Document:
-- begin --

[Mesa-dev] [PATCH v2 11/15] glsl/linker: dvec3/dvec4 may consume twice input vertex attributes
Antia Puentes
apuentes at igalia.com
Thu May 12 18:28:17 UTC 2016
From: "Juan A. Suarez Romero" <jasuarez at igalia.com>
>From the GL 4.5 core spec, section 11.1.1 (Vertex Attributes):
"A program with more than the value of MAX_VERTEX_ATTRIBS
active attribute variables may fail to link, unless
device-dependent optimizations are able to make the program
fit within available hardware resources. For the purposes
of this test, attribute variables of the type dvec3, dvec4,
dmat2x3, dmat2x4, dmat3, dmat3x4, dmat4x3, and dmat4 may
count as consuming twice as many attributes as equivalent
single-precision types. While these types use the same number
of generic attributes as their single-precision equivalents,
implementations are permitted to consume two single-precision
vectors of internal storage for each three- or four-component
double-precision vector."

-- end --

Exercise goal: Please copy the patch message above in full, word for word, with its line breaks intact.

Information provided:
-- begin --

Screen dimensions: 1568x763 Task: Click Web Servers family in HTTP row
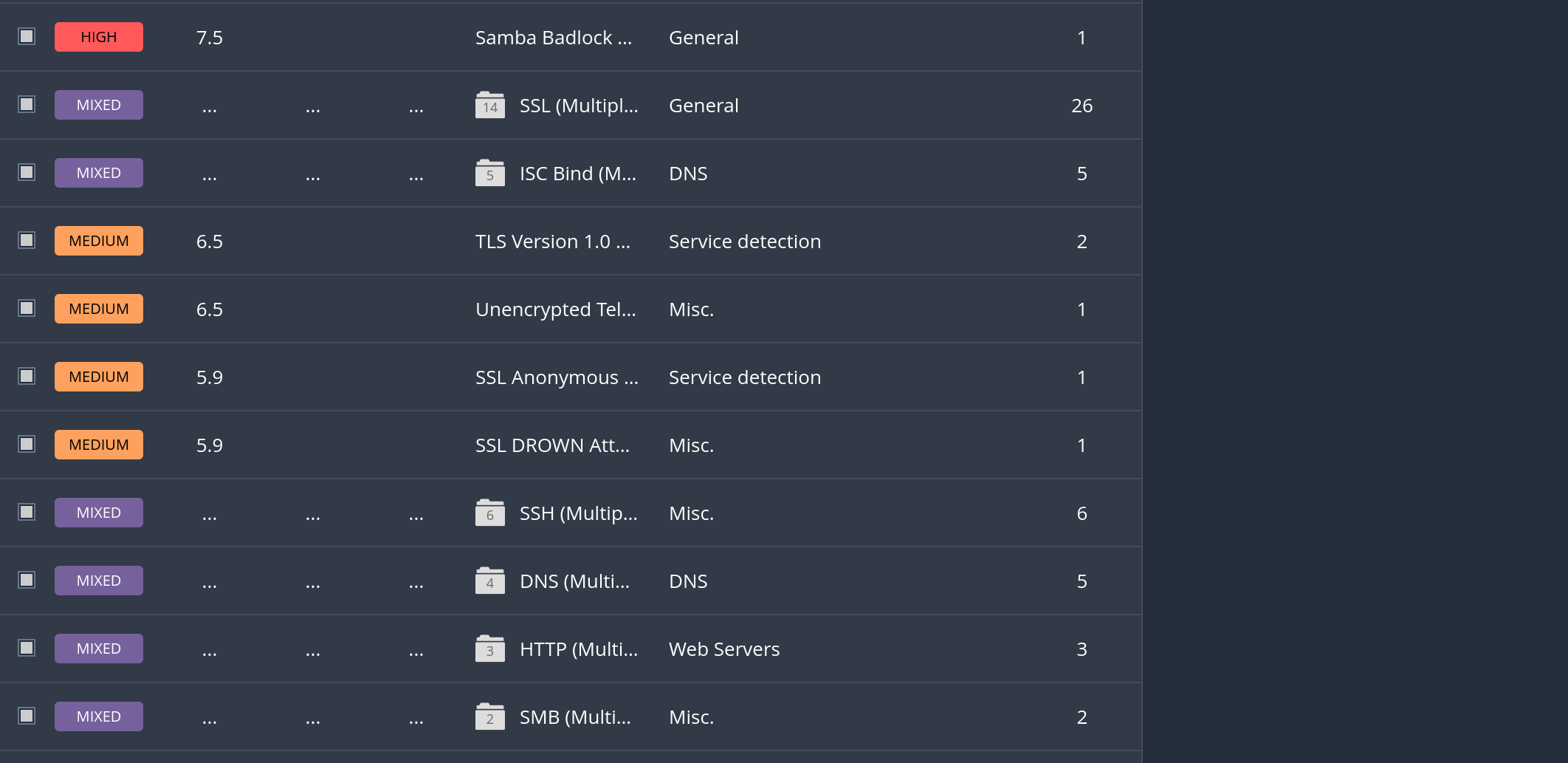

-- end --

Full response:
[Mesa-dev] [PATCH v2 11/15] glsl/linker: dvec3/dvec4 may consume twice input vertex attributes
Antia Puentes
apuentes at igalia.com
Thu May 12 18:28:17 UTC 2016
From: "Juan A. Suarez Romero" <jasuarez at igalia.com>
>From the GL 4.5 core spec, section 11.1.1 (Vertex Attributes):
"A program with more than the value of MAX_VERTEX_ATTRIBS
active attribute variables may fail to link, unless
device-dependent optimizations are able to make the program
fit within available hardware resources. For the purposes
of this test, attribute variables of the type dvec3, dvec4,
dmat2x3, dmat2x4, dmat3, dmat3x4, dmat4x3, and dmat4 may
count as consuming twice as many attributes as equivalent
single-precision types. While these types use the same number
of generic attributes as their single-precision equivalents,
implementations are permitted to consume two single-precision
vectors of internal storage for each three- or four-component
double-precision vector."